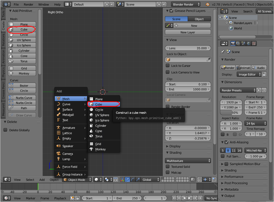Image resolution: width=274 pixels, height=202 pixels.
Task: Switch to the Object tab in Grease Pencil Layers
Action: (199, 19)
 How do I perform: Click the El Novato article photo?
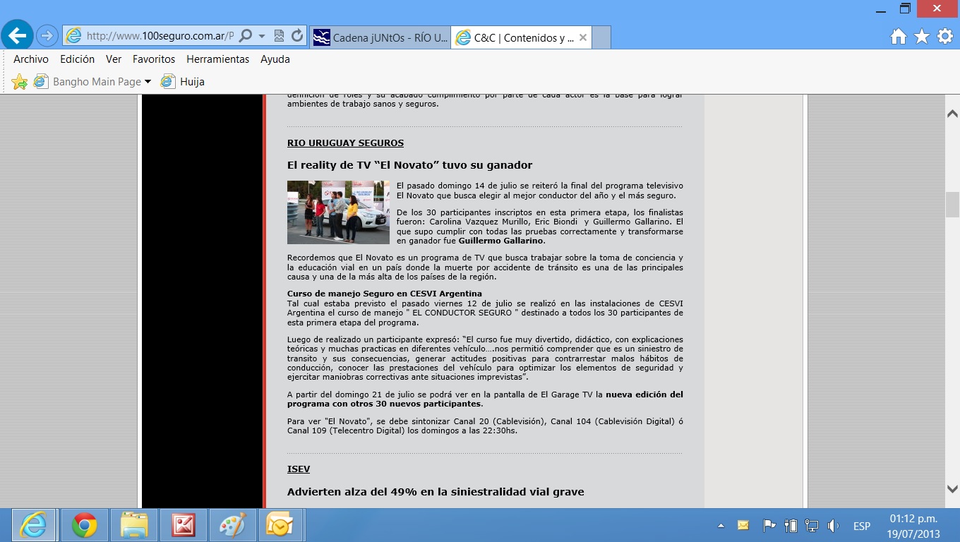coord(338,212)
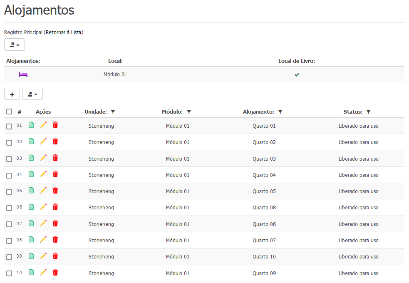
Task: Click the purple bed icon for Módulo 01
Action: pyautogui.click(x=23, y=74)
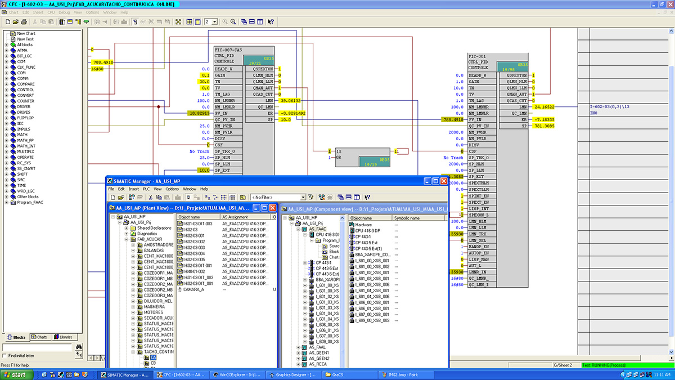Switch to the Libraries tab in catalog

(62, 337)
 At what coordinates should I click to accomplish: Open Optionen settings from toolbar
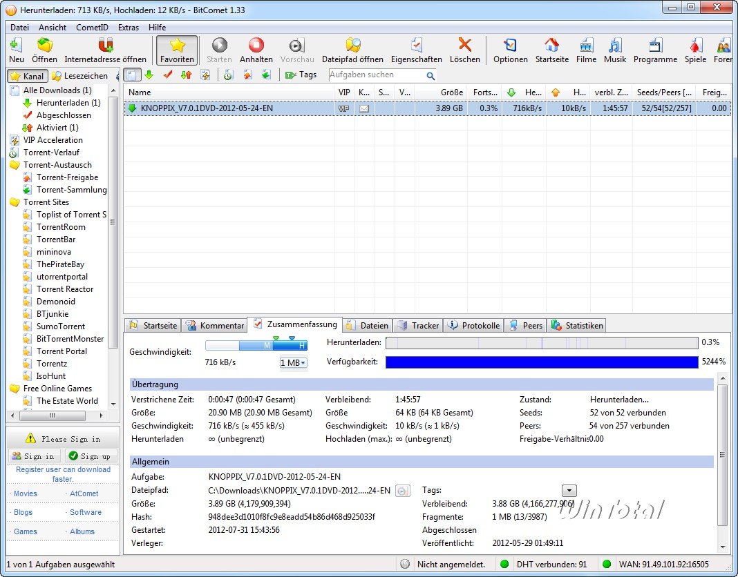510,46
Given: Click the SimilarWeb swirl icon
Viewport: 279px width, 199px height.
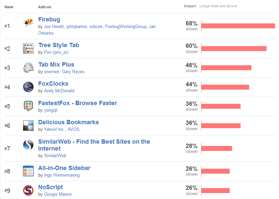Looking at the screenshot, I should click(x=28, y=145).

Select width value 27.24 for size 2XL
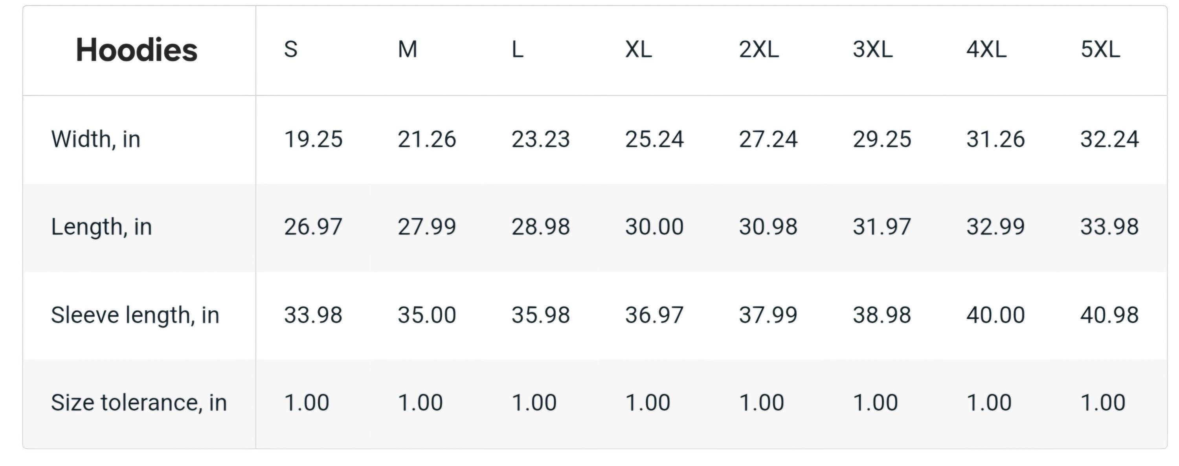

● TASK GOAL: Everything from the line that contains "Viewport: 279px width, 199px height." to the final line of the data is to be duplicated exactly, both ends included, except the pictures.

● RESPONSE:
Viewport: 279px width, 199px height.
Looking at the screenshot, I should click(x=28, y=145).

Select width value 27.24 for size 2XL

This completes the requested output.